» EXERCISE AIM: Every line in the records below that holds "resolution" must be identified and copied.

Stored data entries:
##############################
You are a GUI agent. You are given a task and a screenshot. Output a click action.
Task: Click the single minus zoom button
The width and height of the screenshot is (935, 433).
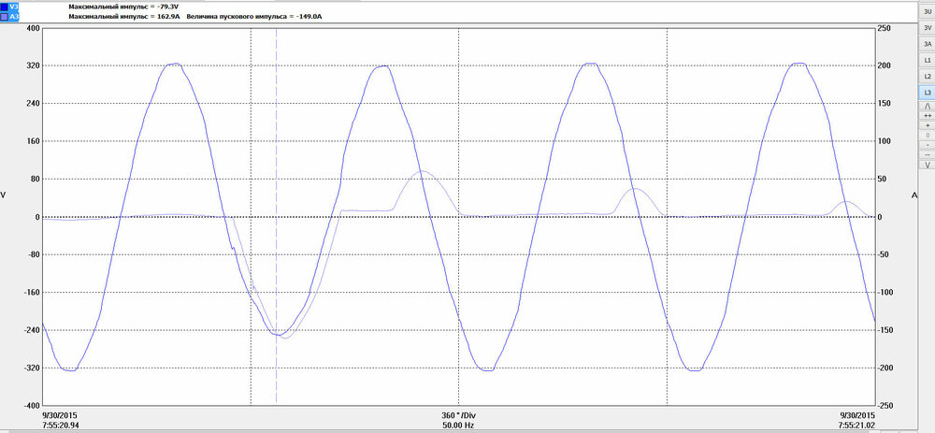928,145
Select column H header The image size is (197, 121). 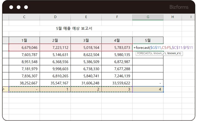coord(172,17)

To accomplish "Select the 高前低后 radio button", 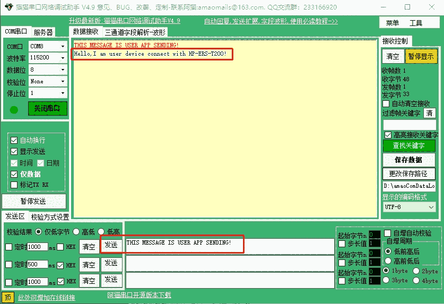I will pos(388,261).
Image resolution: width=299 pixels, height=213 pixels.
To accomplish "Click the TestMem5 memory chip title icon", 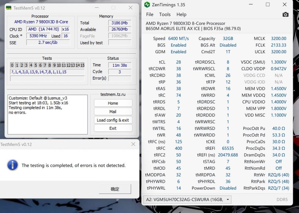I will (9, 8).
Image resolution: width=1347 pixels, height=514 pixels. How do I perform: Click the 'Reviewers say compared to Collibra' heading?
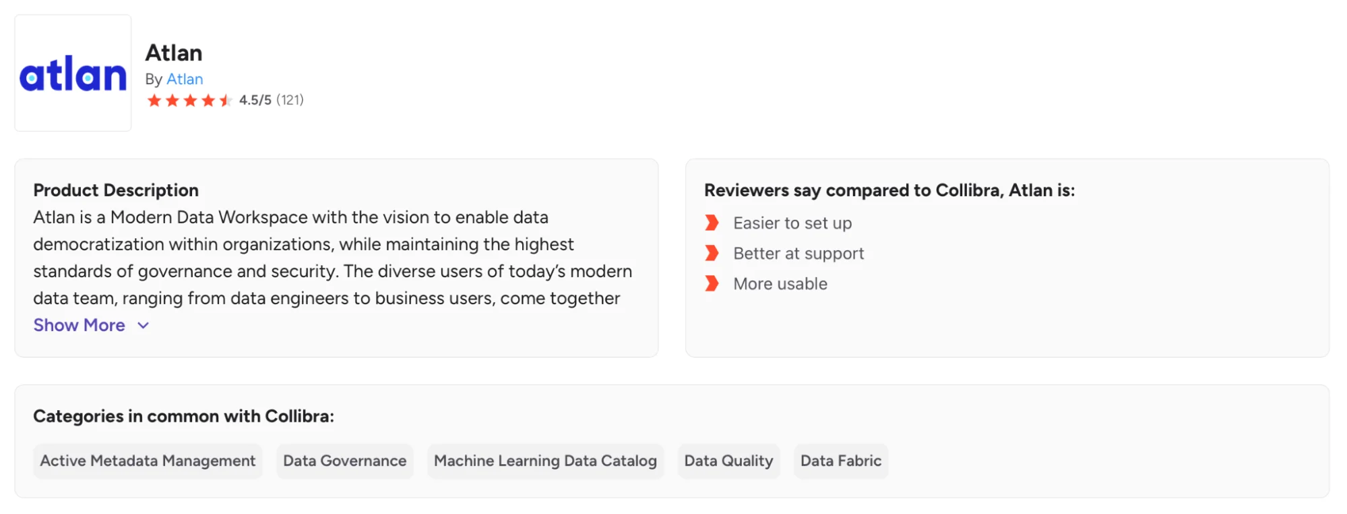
##############################
» ANSWER SECTION:
Image resolution: width=299 pixels, height=213 pixels.
Image resolution: width=1347 pixels, height=514 pixels. How do I perform: Click the 'Reviewers say compared to Collibra' heading?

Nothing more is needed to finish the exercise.